*** Opening Data for review ***

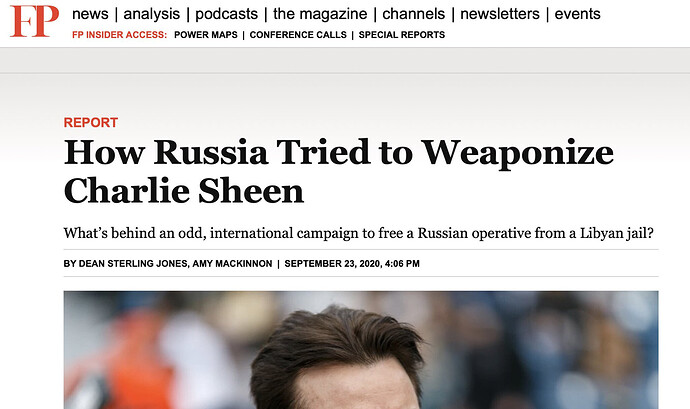Viewport: 690px width, 409px height.
Task: Select the channels menu
Action: coord(413,14)
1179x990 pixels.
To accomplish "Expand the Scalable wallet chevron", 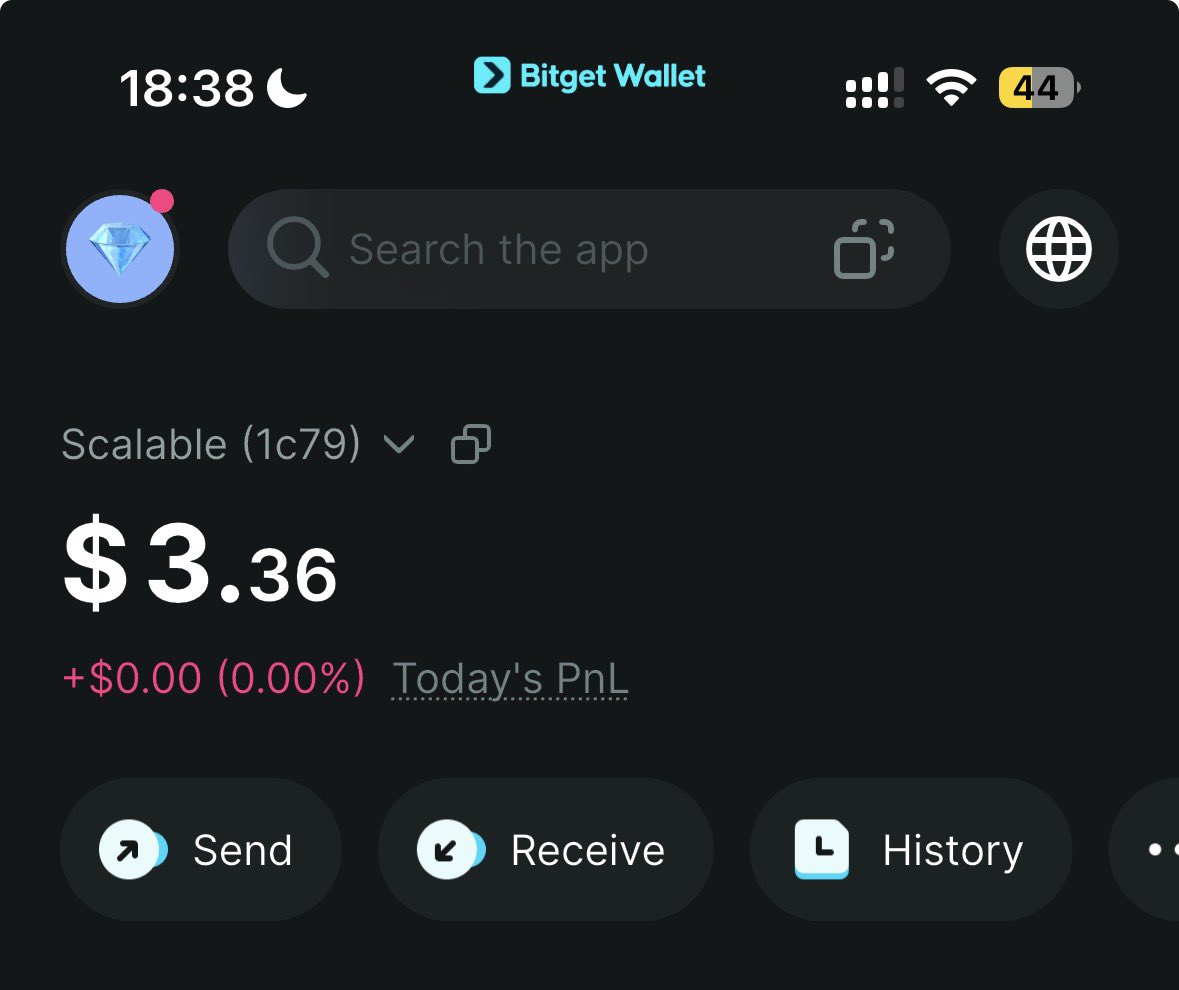I will coord(399,445).
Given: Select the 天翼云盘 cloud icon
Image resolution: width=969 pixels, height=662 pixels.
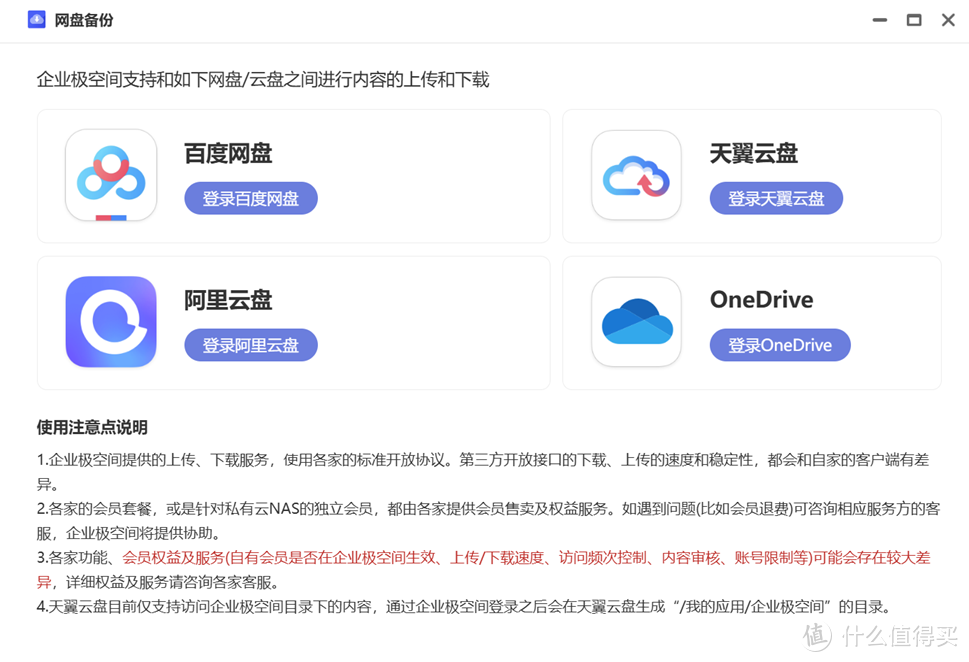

*** Closing Data for review ***

* _Your instructions_:
In the listing above, transcribe exactly the lines from the line containing "Given: Select the 天翼云盘 cloud icon" through the last one, both included, but not the pictures.

* _Written answer_:
Given: Select the 天翼云盘 cloud icon
Image resolution: width=969 pixels, height=662 pixels.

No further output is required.